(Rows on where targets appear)
════════

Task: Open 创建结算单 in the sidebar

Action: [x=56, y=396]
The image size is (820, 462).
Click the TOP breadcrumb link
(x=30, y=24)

════════

=== Exercise objective ===
Please lay out the entries from the line containing "The image size is (820, 462)." through the end of the entries as a two-column CSV with the columns entry_text and answer, one row per entry. Put each value in one quoted field and replace line breaks with spaces.

=== Answer ===
entry_text,answer
"The image size is (820, 462). Click the TOP breadcrumb link","(x=30, y=24)"